NEW: RIPEC Report Urges Sales Tax Reform
Thursday, June 02, 2011
The governor’s proposal is designed to address three primary issues with the state’s current tax structure – changes in personal consumption, a narrow tax base, and cross-border competition – as well as to raise additional revenue to balance the state’s budget. Specifically, the proposal lowers the rate from 7.0 percent to 6.0 percent and broadens the base by taxing previously exempt items and adding a 1.0 percent tax for specific goods and services. Together, these changes are projected to increase sales tax revenues by approximately $165 million for FY 2012.
"Sound tax policy is the result of carefully crafted and thoughtful changes to tax systems with long-range goals in mind," RIPEC said in a statement. "Modifications to tax systems should not be made solely to increase revenue or to balance budgets. Rather, tax structures should be capable of growing with, or reflecting, changes in the economic makeup of a state; periodic review and adjustment of tax policy is necessary to ensure that taxes bear a relationship to a state’s economy."

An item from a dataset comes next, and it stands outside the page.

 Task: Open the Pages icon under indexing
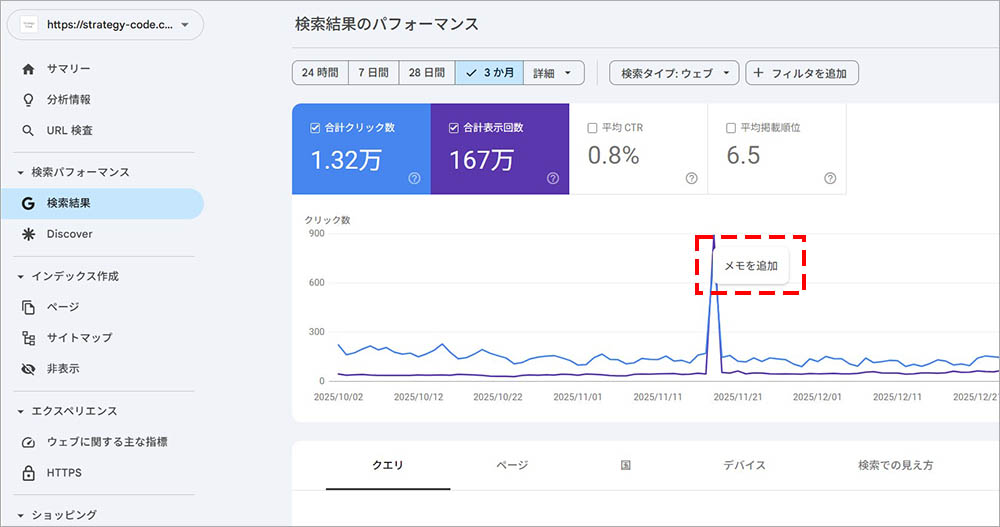(x=28, y=307)
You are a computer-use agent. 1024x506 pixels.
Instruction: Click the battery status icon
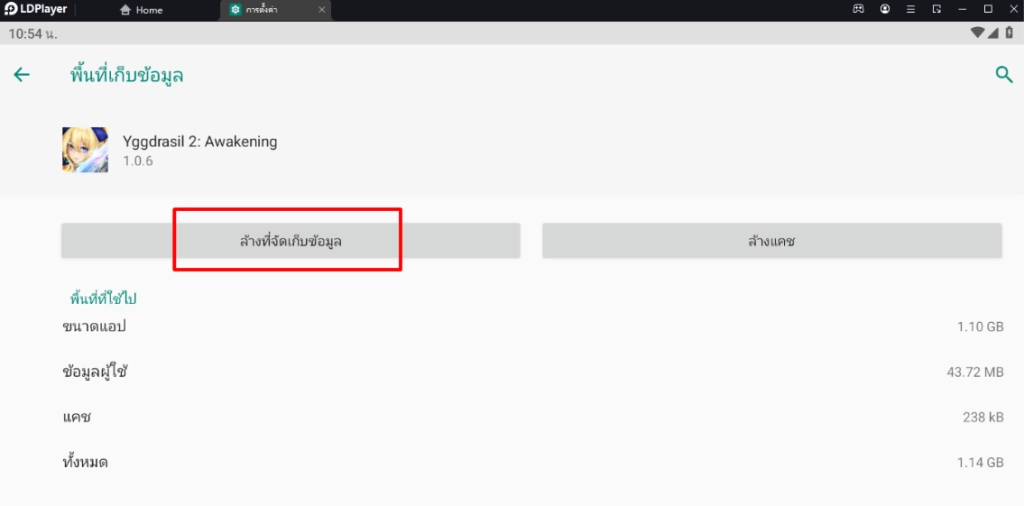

"Rhode Island’s sales tax should be reformed," said RIPEC. "The state’s narrow base requires a high rate that not only increases the regressive aspects of the tax, but also puts the state’s businesses at a competitive disadvantage vis-à-vis their competitors in neighboring states. A broader base and lower rate will allow for a more stable revenue stream that is less susceptible to economic downturns, can potentially introduce greater equity into the tax system, and may allow businesses in the state to be more competitive."
In RIPEC’s view, the following five principles should be used when considering reforms to the sales tax in Rhode Island. A high-quality sales tax system should:
- Minimize distortion in economic decisions: changes to the tax system should minimally affect a taxpayer’s decision to engage in, or how they engage in, a transaction;
- Be equitable and treat similarly situated taxpayers similarly: tax systems should minimize regressivity, taking into account a taxpayer’s ability to pay, while treating similarly-situated taxpayers, producers and goods equally;
- Be simple to administer and to comply with in a cost-effective manner: any changes to the tax system should account for the increased administrative cost to the state and increased compliance costs for businesses;
- Be transparent and predictable for both retailers and consumers: tax systems should be structured so that both consumers and businesses are aware of what goods and services are taxed and at what rate; and
- Generate sufficient revenue in a reliable manner: changes should be made to the sales tax code in order to create a more stable, balanced system of revenue that adequately supports government services without causing an undue burden on taxpayers or businesses.